- **Activity**:
From the records below, print exactly the lines starting at the one containing "Информация о доставке (539, 1660)" and ending at the one containing "Личный кабинет (514, 1790)", ends included, and nothing else.
(Provided material begins)
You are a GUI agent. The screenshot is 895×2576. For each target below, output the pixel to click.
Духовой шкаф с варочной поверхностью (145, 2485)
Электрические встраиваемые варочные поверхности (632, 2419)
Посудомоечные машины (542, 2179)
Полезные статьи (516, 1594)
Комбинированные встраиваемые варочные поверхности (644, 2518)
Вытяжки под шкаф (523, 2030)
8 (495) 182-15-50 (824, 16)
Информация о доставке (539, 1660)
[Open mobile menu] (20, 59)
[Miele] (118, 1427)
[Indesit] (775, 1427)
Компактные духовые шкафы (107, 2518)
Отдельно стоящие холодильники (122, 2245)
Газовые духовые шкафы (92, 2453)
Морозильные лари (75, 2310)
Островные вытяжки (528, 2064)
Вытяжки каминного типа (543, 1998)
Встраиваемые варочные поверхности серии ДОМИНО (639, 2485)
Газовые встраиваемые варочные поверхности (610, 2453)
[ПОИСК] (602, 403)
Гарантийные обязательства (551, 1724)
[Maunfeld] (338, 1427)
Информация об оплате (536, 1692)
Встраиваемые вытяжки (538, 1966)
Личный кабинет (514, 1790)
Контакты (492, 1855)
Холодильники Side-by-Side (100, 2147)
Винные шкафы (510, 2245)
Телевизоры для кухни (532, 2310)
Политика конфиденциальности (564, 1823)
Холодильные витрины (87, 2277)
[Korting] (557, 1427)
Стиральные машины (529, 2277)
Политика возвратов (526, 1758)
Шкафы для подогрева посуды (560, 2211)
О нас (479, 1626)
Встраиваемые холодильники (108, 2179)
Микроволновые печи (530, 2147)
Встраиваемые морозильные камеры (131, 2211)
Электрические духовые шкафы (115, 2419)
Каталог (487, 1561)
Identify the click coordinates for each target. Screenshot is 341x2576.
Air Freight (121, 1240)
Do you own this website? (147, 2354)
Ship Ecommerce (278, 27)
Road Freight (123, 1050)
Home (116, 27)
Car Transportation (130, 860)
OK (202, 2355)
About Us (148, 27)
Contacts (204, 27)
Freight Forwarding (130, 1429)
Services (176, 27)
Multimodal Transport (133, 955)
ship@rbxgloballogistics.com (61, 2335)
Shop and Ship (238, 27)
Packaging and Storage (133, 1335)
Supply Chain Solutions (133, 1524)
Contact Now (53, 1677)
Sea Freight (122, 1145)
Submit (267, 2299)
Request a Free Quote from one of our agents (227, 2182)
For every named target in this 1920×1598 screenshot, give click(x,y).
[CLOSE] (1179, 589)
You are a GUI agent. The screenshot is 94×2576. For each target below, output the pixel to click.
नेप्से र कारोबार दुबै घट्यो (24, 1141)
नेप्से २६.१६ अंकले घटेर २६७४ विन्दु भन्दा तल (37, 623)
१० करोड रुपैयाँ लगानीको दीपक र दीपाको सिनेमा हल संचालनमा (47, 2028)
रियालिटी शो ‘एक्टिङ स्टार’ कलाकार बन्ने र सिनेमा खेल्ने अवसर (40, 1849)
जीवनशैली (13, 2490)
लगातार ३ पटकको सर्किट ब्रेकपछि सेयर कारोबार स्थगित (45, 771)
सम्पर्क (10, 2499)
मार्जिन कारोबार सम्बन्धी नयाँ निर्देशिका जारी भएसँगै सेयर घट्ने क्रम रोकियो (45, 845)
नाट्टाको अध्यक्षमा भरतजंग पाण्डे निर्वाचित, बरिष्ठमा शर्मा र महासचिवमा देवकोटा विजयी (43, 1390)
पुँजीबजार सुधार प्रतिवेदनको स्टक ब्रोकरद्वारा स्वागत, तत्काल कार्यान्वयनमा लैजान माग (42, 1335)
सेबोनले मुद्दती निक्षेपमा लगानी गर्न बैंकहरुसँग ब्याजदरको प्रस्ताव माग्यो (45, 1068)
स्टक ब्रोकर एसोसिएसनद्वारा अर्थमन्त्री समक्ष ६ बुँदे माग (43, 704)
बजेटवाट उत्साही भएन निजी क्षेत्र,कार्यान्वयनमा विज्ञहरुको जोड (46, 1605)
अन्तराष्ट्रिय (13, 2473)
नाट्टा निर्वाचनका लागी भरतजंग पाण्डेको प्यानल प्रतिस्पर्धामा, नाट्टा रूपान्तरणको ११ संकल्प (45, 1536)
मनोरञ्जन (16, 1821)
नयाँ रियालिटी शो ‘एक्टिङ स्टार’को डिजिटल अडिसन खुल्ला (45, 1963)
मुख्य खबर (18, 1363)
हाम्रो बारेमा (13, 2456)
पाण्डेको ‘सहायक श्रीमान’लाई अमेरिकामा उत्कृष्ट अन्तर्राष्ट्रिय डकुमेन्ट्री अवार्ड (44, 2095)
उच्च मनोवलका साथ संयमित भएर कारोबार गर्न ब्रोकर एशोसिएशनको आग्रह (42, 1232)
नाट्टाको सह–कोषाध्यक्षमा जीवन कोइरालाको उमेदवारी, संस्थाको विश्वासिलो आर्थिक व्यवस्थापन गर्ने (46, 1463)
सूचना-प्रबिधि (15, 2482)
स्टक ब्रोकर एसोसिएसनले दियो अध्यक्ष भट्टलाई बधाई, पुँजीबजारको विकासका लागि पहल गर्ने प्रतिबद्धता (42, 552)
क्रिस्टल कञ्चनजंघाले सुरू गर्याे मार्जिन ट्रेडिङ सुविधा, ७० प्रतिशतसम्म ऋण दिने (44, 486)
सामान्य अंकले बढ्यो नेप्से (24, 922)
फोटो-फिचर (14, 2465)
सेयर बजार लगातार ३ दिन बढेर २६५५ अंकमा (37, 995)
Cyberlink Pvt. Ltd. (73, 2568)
(Provided material ends)
- **Solution for this problem**:
Информация о доставке (539, 1660)
[Open mobile menu] (20, 59)
[Miele] (118, 1427)
[Indesit] (775, 1427)
Компактные духовые шкафы (107, 2518)
Отдельно стоящие холодильники (122, 2245)
Газовые духовые шкафы (92, 2453)
Морозильные лари (75, 2310)
Островные вытяжки (528, 2064)
Вытяжки каминного типа (543, 1998)
Встраиваемые варочные поверхности серии ДОМИНО (639, 2485)
Газовые встраиваемые варочные поверхности (610, 2453)
[ПОИСК] (602, 403)
Гарантийные обязательства (551, 1724)
[Maunfeld] (338, 1427)
Информация об оплате (536, 1692)
Встраиваемые вытяжки (538, 1966)
Личный кабинет (514, 1790)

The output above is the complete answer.